• 2616
    sportif direktörlüğe illa klüp efsanesini getirmek gerekmediğini bilen yönetimdir. şu anda dünya'da böyle bir moda var evet ancak önemli olan sporcular ve teknik heyet ile yönetim arasında köprü oluşturmaktır. ilk mancini geldiğinde korktuğum tek şey yerlilerin fatih terim'inde gönderilişiyle beraber mancini'ye ve yabancı oyunculara tavır takınmalarıydı ki, ilk maçlarda sezdiğim bu hava yönetimin başarılı hamlesiyle (tugay kerimoğlu) en azından dağıldı.

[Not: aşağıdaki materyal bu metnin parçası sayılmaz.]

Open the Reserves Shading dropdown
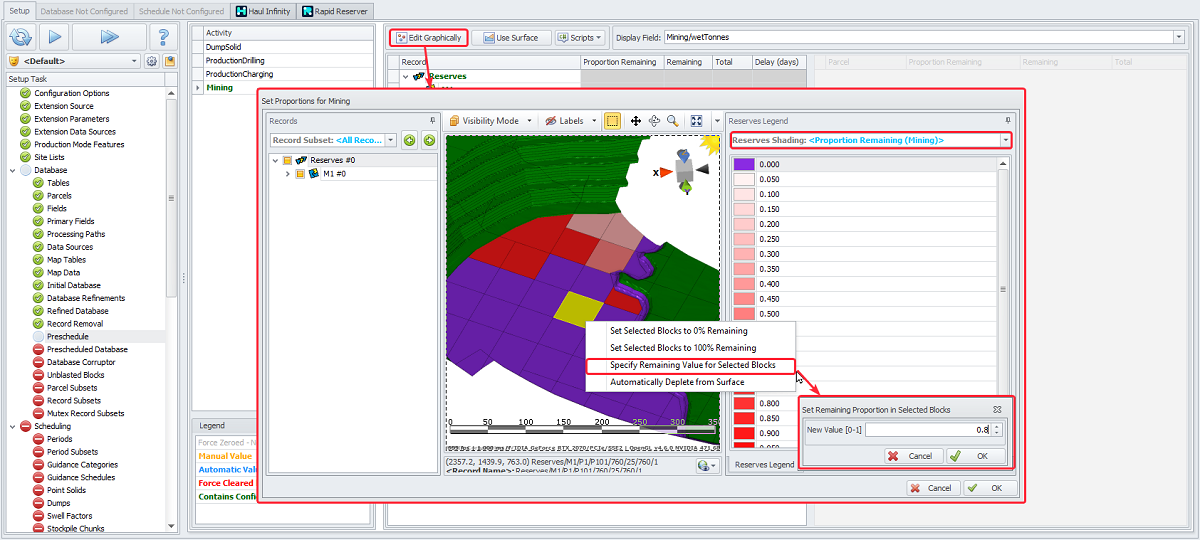 [1004, 140]
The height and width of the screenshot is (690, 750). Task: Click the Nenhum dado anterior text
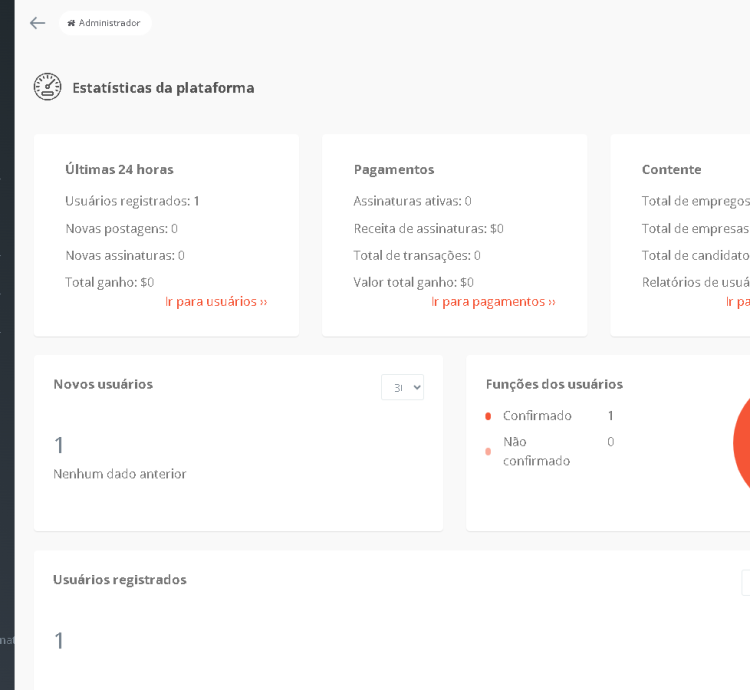click(x=120, y=474)
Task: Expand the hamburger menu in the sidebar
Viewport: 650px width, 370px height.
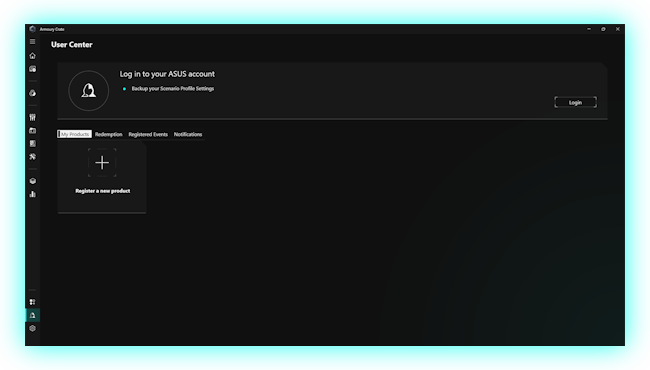Action: point(32,41)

    şimdi bu havanın daha da sağlamlaşması ve yönetimin daha fazla takıma karışmaması için hem yerli hem de yabancı oyuncuların içlerinden biri olarak gördüğü ujfalusi'yi getirdi ki bence bu akıllı bir hamleydi.

    şimdi herkes iş yerini düşünsün, bu iş yerinde hem türk'ler hem de yabancılar var. her iş yerinde gruplaşmalar olur tabii ki ama olay ortak bir paydada çalışmak olduğunda farklılıklar bir kenara atılır. şimdi şirket iyi giderken bir nebze, türk müdürün yerine yabancı bir müdürün getirildiğini düşünün. burda tabii ki de, yerli futbolcuların huzursuz olması normaldir.(şimdi yabancı patron yabancı çalışanları kayıracak falan) ama eğer şirket yönetimi onlara panik yok telaşa gerek yok şeklinde daha önce yerlilerin de sevdiği eski bir yabancı çalışanı da getirirse tekrar o ortak payda duygusu da geri gelir. gs yönetiminin de yapmak istediği budur.

    not: bu entry en üstteki entry'e cevap şeklinde değil sadece sportif direktör konusunda zamanıyken bir iki bir şey söylemek için yazılmıştır.